- WHAT IS EXPECTED
Could you copy exactly the lines from the one containing "At what coordinates" through the last line of the records, leaving out every picture?

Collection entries
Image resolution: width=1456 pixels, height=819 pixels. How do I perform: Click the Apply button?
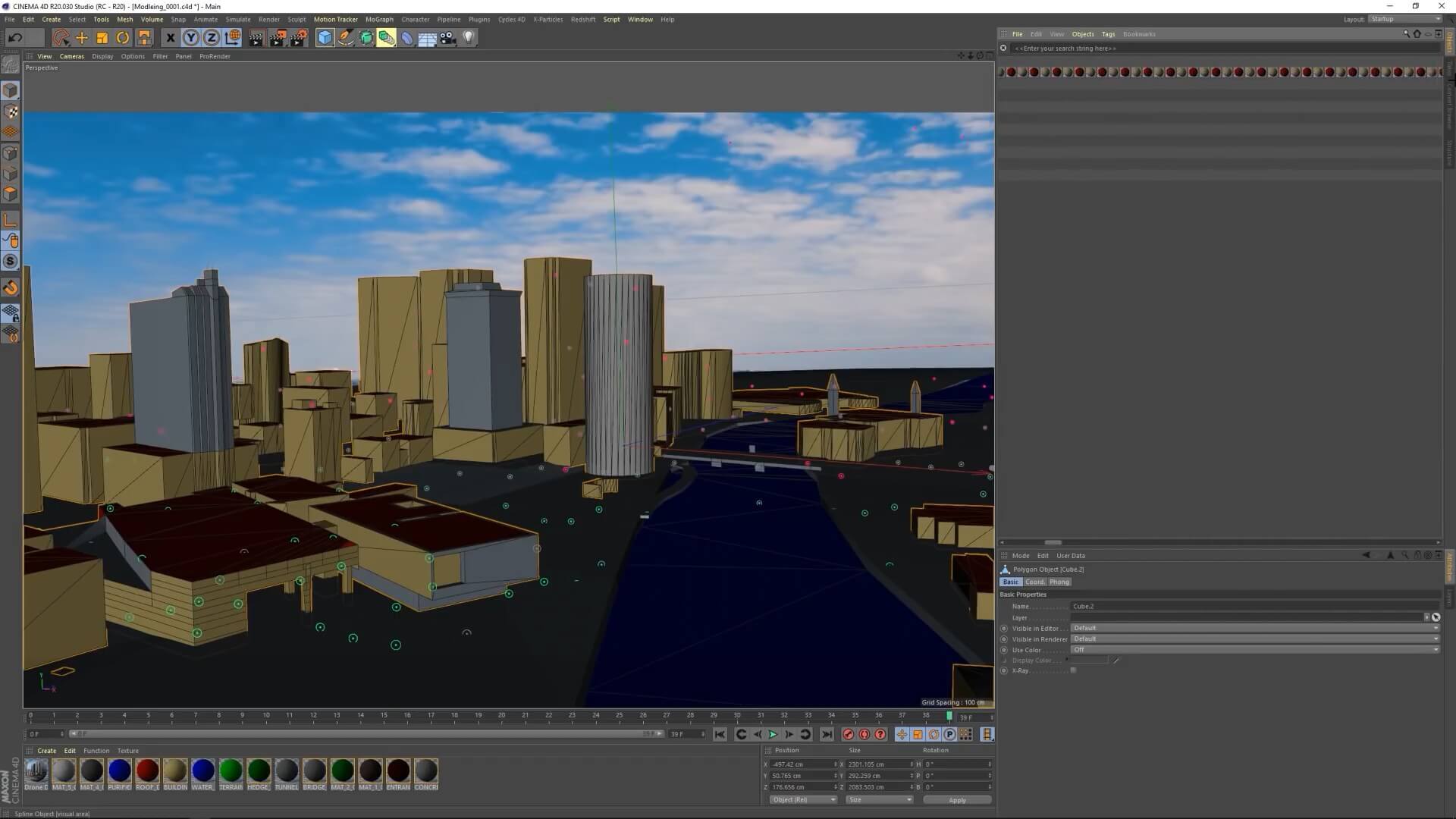(957, 800)
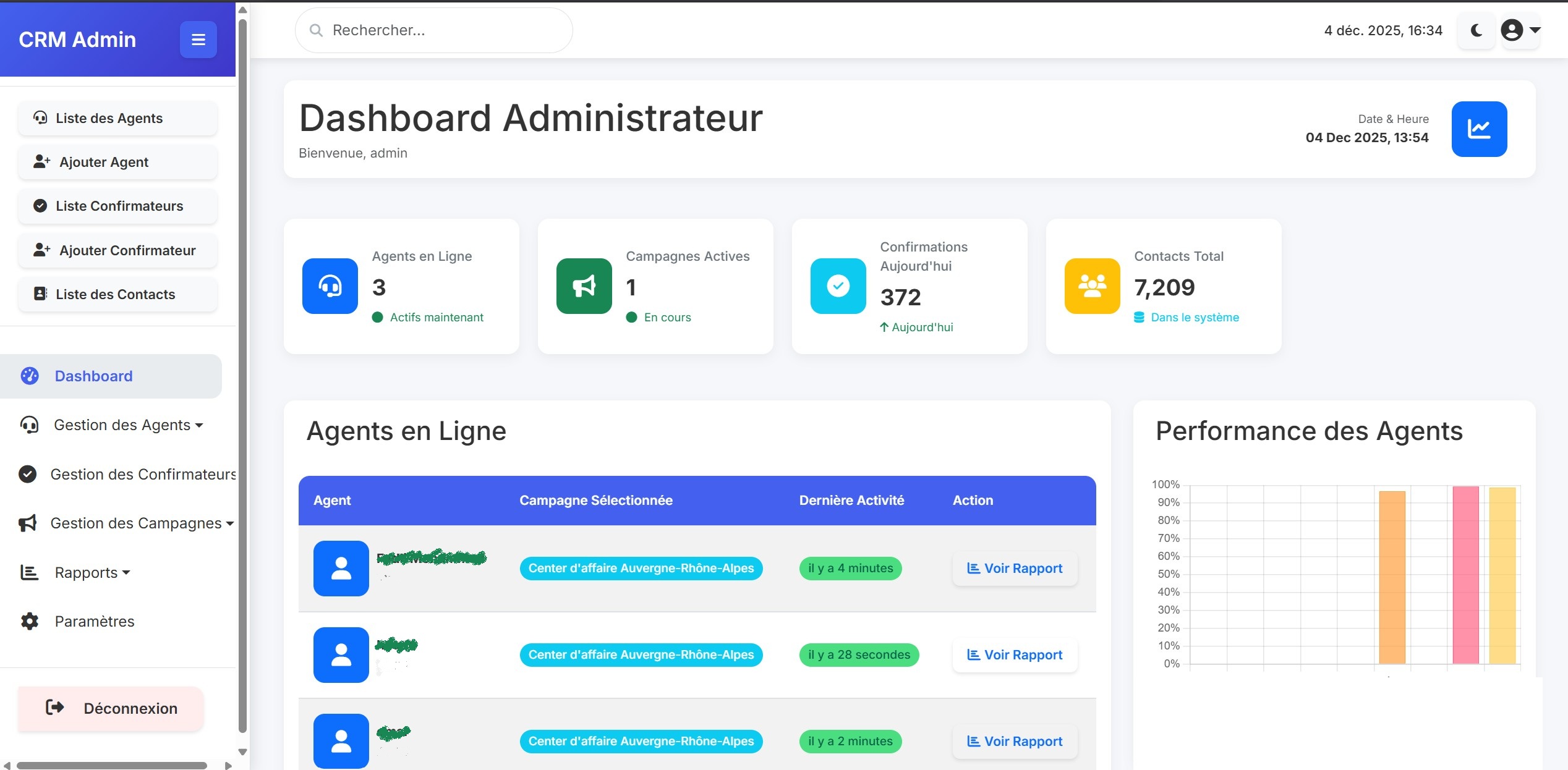Image resolution: width=1568 pixels, height=770 pixels.
Task: Toggle dark mode with the moon icon
Action: 1476,30
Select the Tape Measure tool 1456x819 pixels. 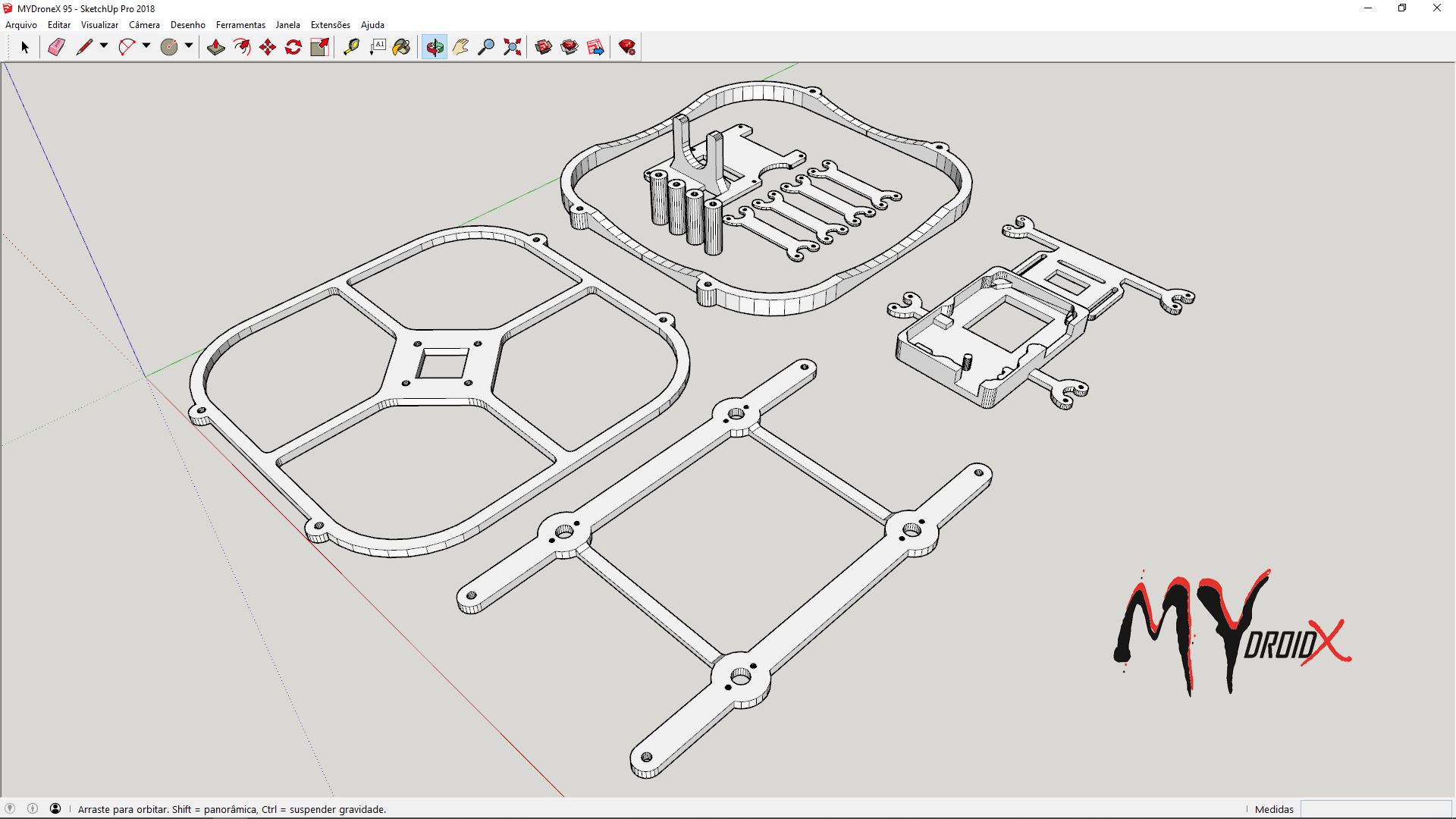[352, 47]
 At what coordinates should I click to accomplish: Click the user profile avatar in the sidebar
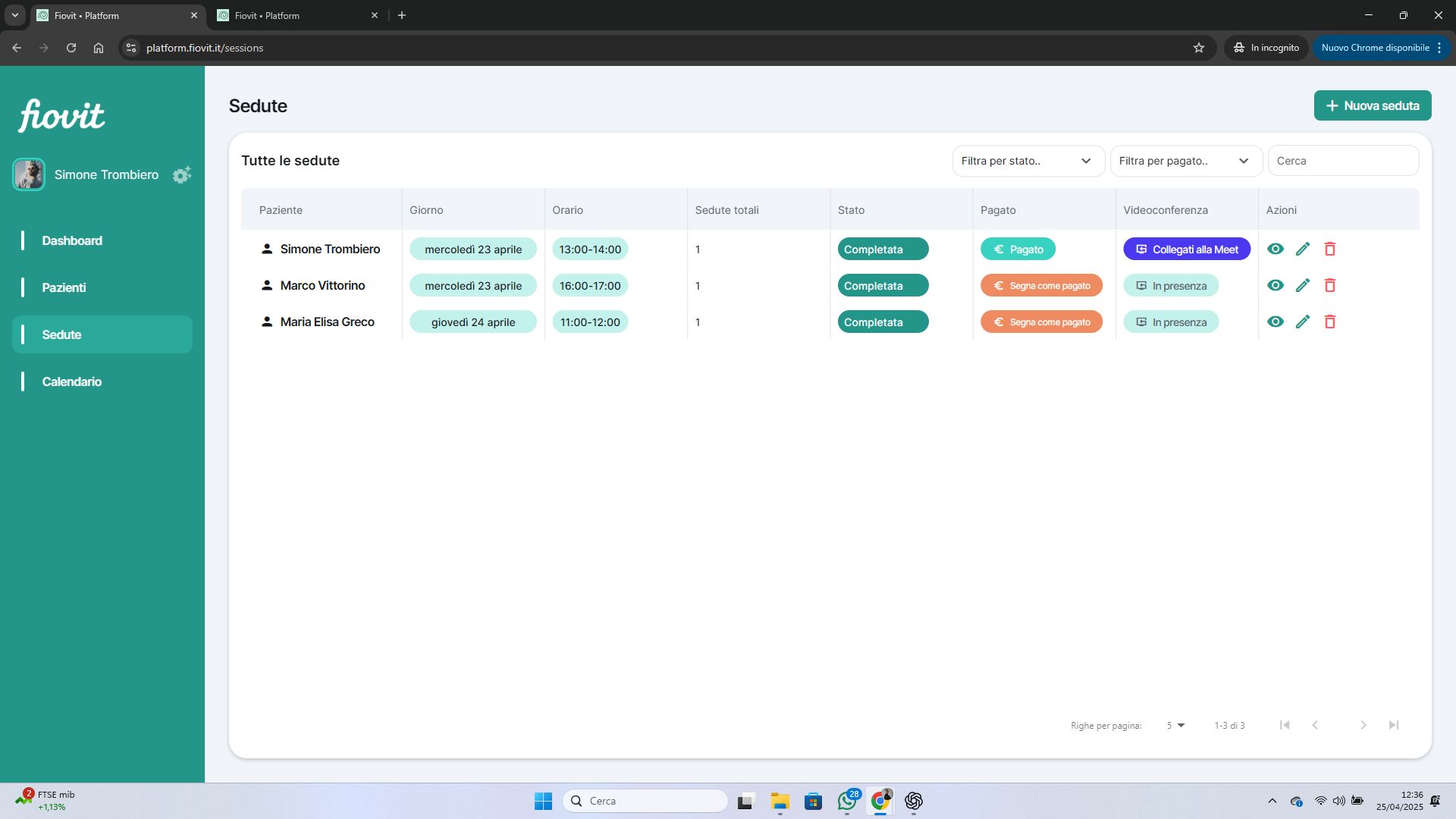29,174
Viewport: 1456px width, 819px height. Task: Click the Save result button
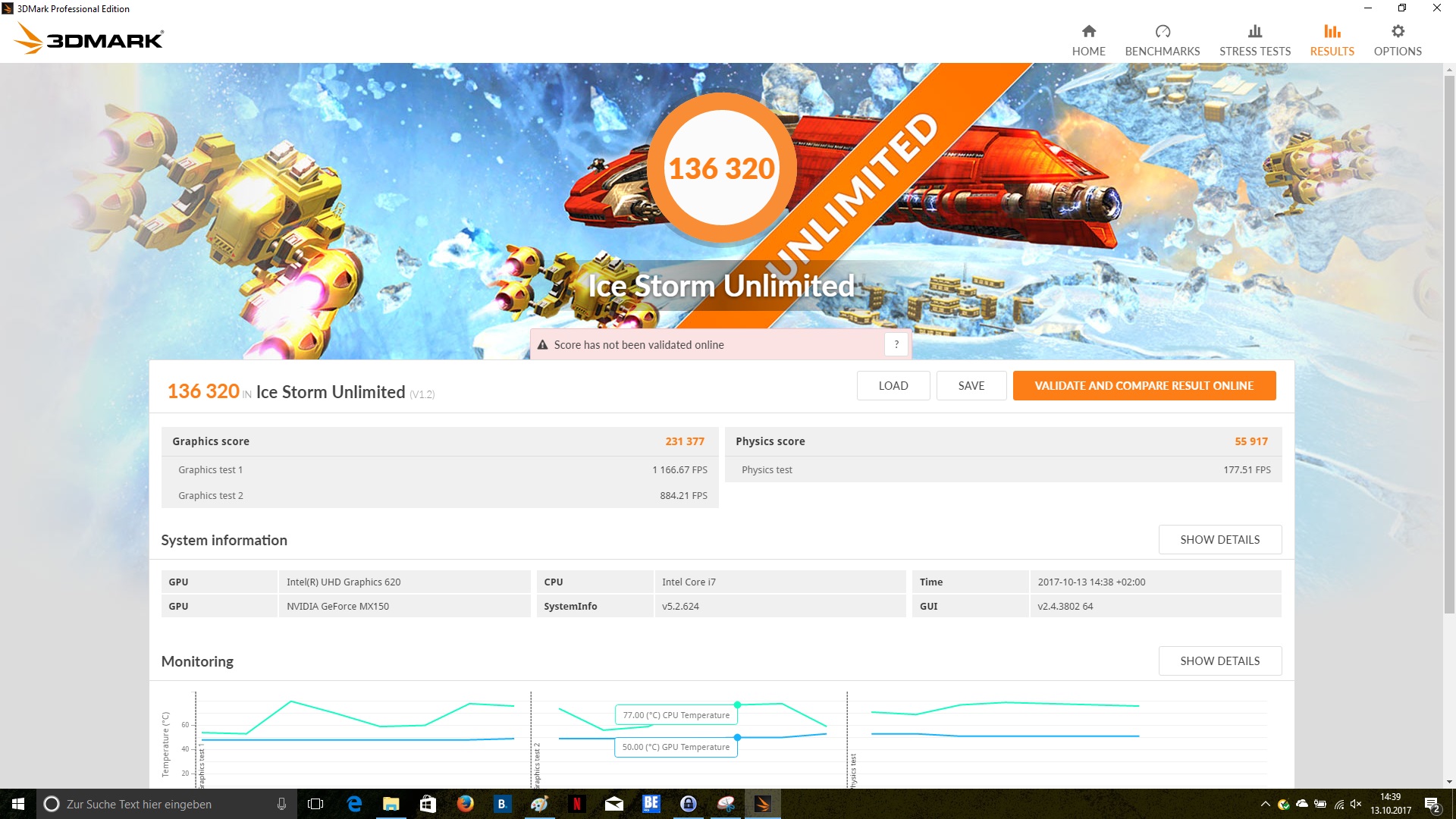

- WRITTEN REPLY
 At what coordinates should I click to accomplish: Click the user profile avatar in the sidebar
29,174
Viewport: 1456px width, 819px height. Task: Click the Save result button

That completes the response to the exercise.